Isabel era el fruto de una de esas alteraciones, inducida a su madre (por uno de estos “ángeles”) cuando ella era una adolescente durante un confuso evento de terror y muerte en su colegio. Un suceso que también cambió la vida de un simple profesor de sociales (Juánfe) quien, sin proponérselo, tuvo que convertirse en un fugitivo y asumir la responsabilidad de hacerse cargo de la pequeña Isabel.

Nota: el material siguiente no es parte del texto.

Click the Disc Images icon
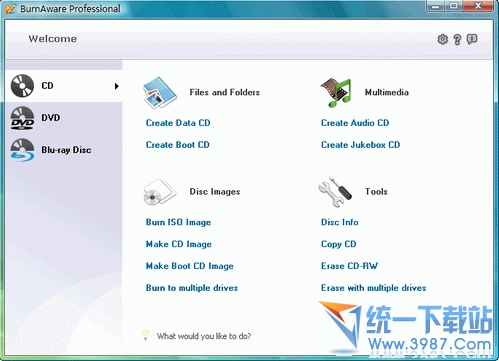The image size is (499, 361). [x=160, y=192]
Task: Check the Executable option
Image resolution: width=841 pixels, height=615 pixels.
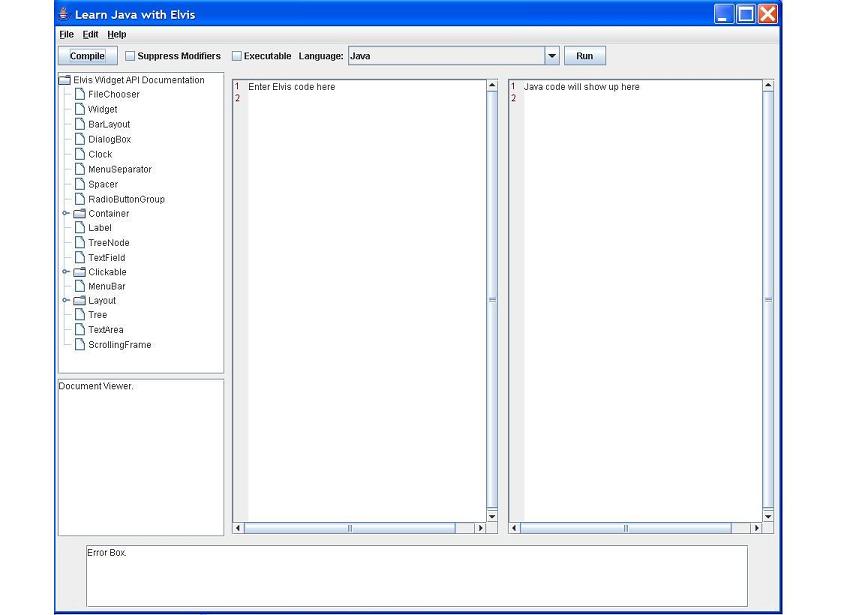Action: coord(236,56)
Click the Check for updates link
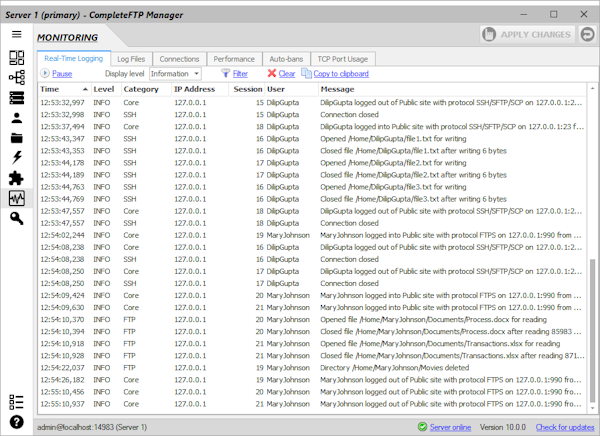 click(x=564, y=427)
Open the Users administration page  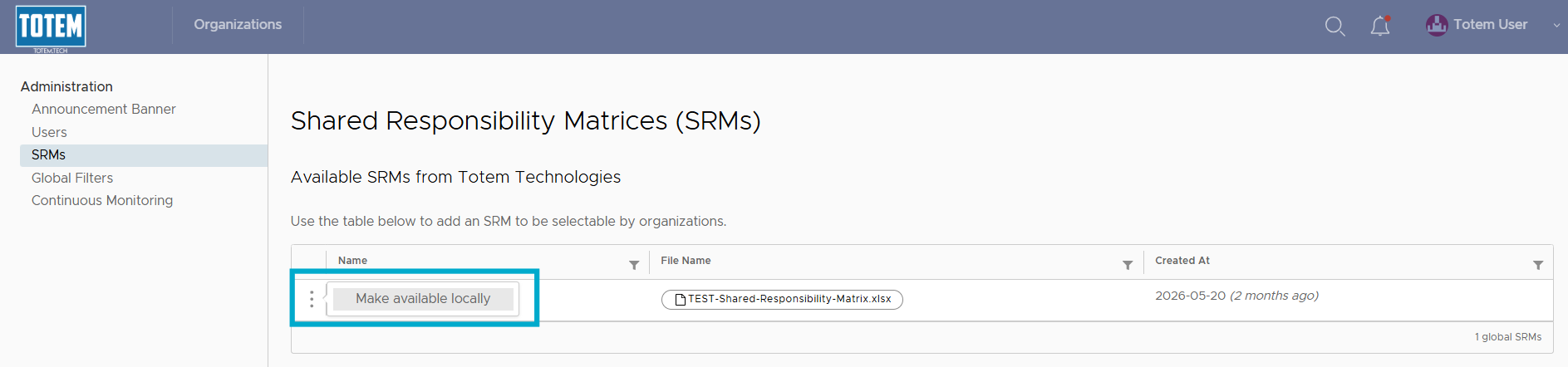tap(49, 132)
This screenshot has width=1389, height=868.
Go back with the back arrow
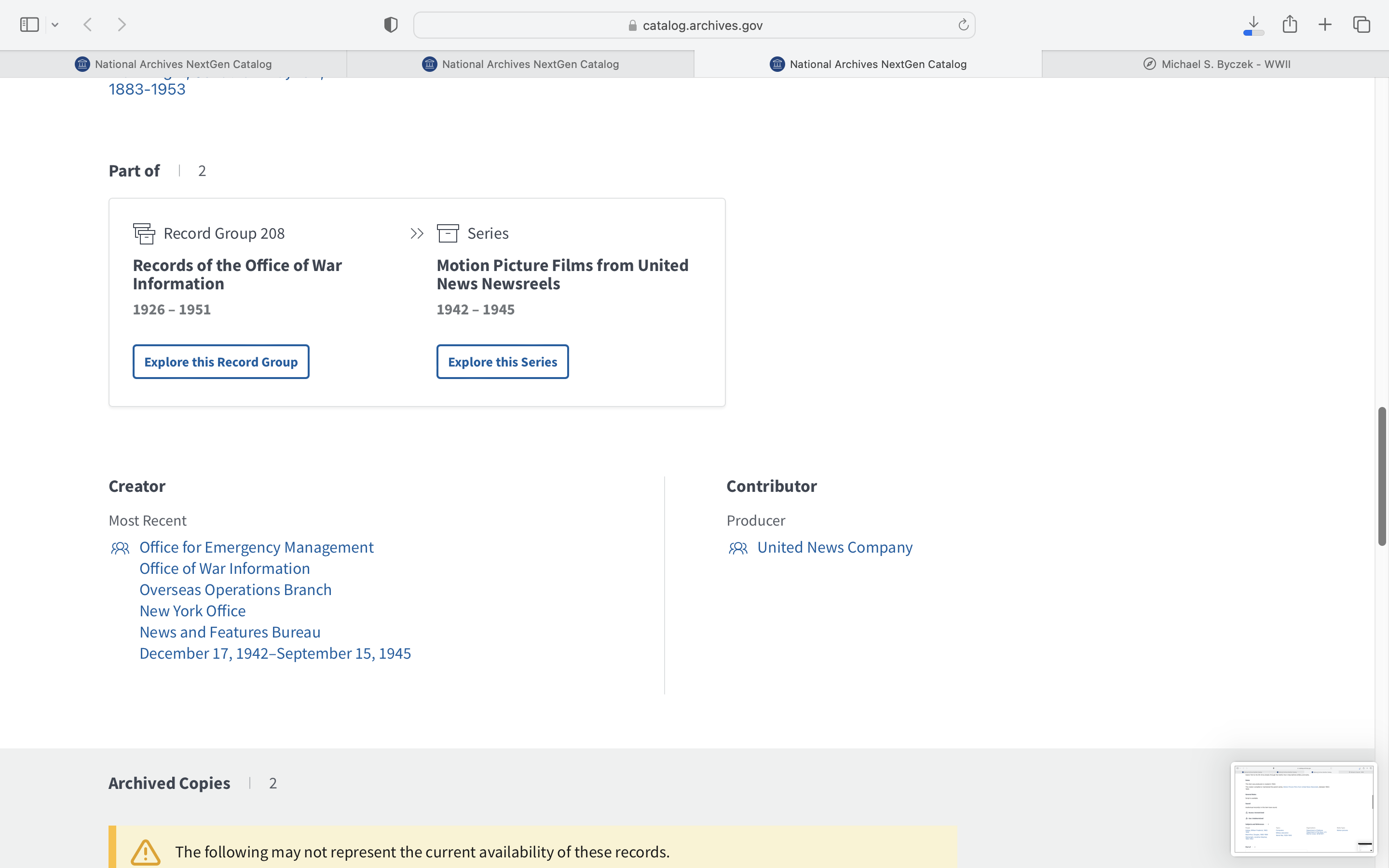(x=88, y=25)
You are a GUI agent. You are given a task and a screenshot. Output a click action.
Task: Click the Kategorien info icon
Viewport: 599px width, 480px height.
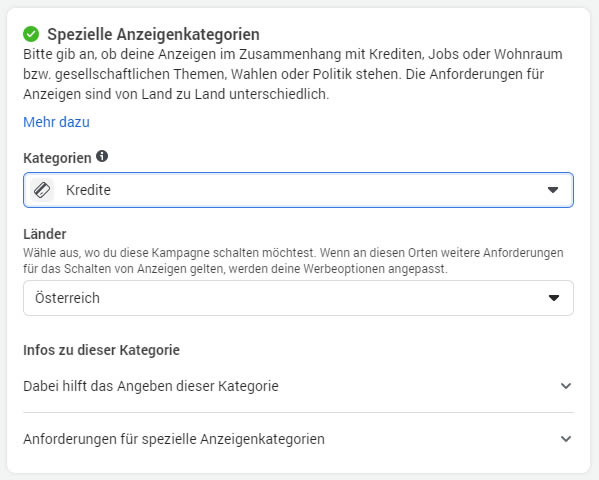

17 años después… Isabel ha crecido y la adolescencia ha llegado a ella con fuerza, llevándola a pensar y sentir nuevas cosas propias de su edad; incluso el amor… Pero, “algo” también estaba floreciendo dentro de ella. El don de la precognición para anticiparse al futuro. Y un poder de destrucción sin límites: El Poder de Dios. Tan poderoso y aterrador como para mantener alerta a los que no han cesado de buscarla.
Isabel aún no entiende la razón de esa cruel e implacable cacería en contra suya. Tampoco comprende por qué se está convirtiendo en el ser humano más codiciado y perseguido de la historia. Lo que Isabel si sabe muy bien, es que, si alguno de estos “ángeles” se atreve a acercarse lo suficiente, ella lo va a despedazar con un simple parpadeo.
El tiempo de los “ángeles” ha prevalecido inalterable por mucho tiempo, demasiado tal vez… Ahora, el tiempo de Isabel ha comenzado. Su venganza, también.